The 2009 Boston Red Sox: From A Six-Man Rotation to Junichi Tazawa

Michael PinaContributor INovember 4, 2016

Two months ago, the Red Sox had the deepest rotation in the league, their franchise's history, and quite possibly the universe.

Last night, they trotted out Junichi Tazawa.

How quickly things can change in a seven-month baseball season with Boston suddenly in serious need of some solid starting pitching.
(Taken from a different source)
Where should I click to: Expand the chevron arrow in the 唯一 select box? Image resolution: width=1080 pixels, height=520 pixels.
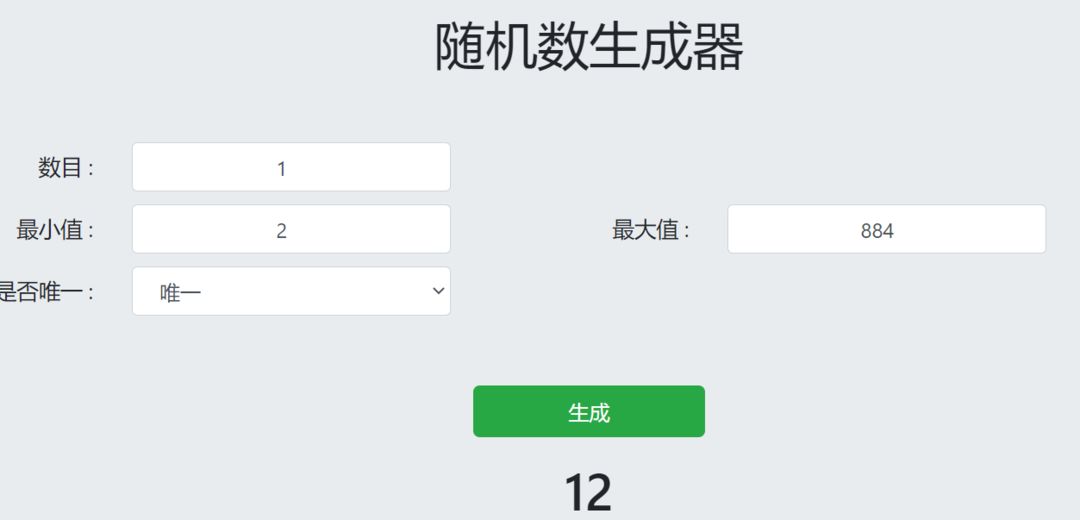(438, 291)
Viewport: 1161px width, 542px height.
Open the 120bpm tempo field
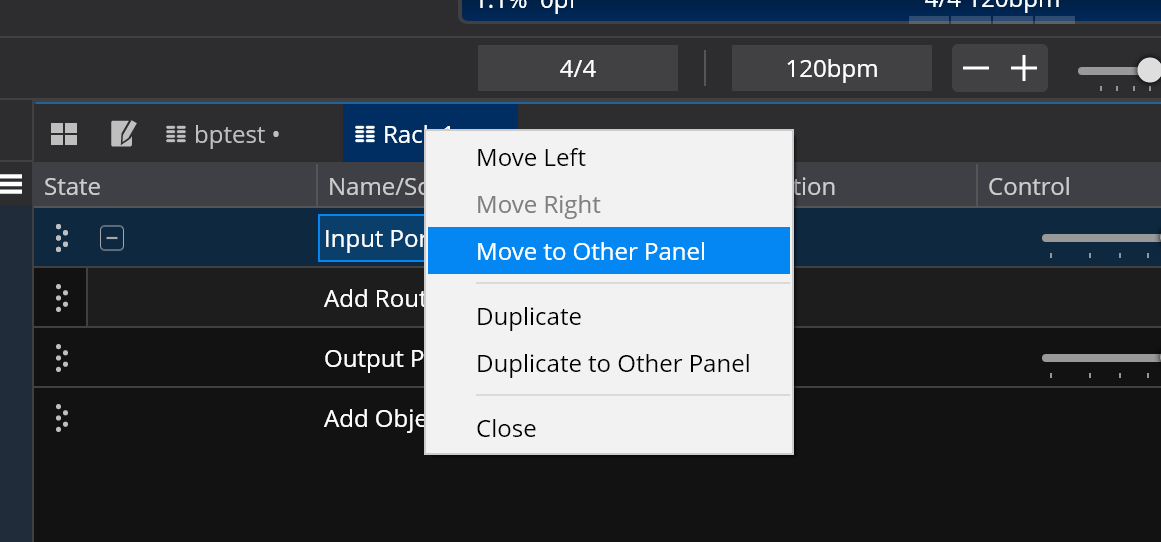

It’s taxed their bullpen, which is one of the best in the league and with all the talk about their offense failing on the Tampa Bay, New York road trip, the back end of the rotation is clearly what hurt them.

Not to jump on Tazawa too hard because he actually pitched to a reasonable degree in his debut last Friday night and showcased a filthy curve ball with command of the strike-zone in his first start against the Tigers, but to picture him as our number three behind Lester and Beckett is a little stressful. 

Sox GM Theo Epstein says he’s got four pitches that he can command at an equitable level and he’s certainly been impressive in doing so to this point, but to ask a 23-year-old rookie who can’t verbally interact with nearly all of his teammates to contribute significantly in an American League pennant race could pose a problem. 

Even if he can’t fill in for Daisuke Matsuzaka, Tazawa’s value will be of great worth to Boston this off-season.  His age and likely future success makes him very flexible as a trading chip should the Sox go after Roy Halladay, Felix Hernandez or another ace quality starter this winter. 

With Tazawa as a security blanket, Epstein has the option of moving Clay Buchholz or Michael Bowden without giving up all the young gems in the farm system.

With John Smoltz officially gone, Brad Penny relegated to a fastball he can’t control, and Dice-K and Tim Wakefield hurt with vague injuries, it looks like the team’s young pitchers will be forced to step up and perform during the hectic months of August, September and if all goes well, October.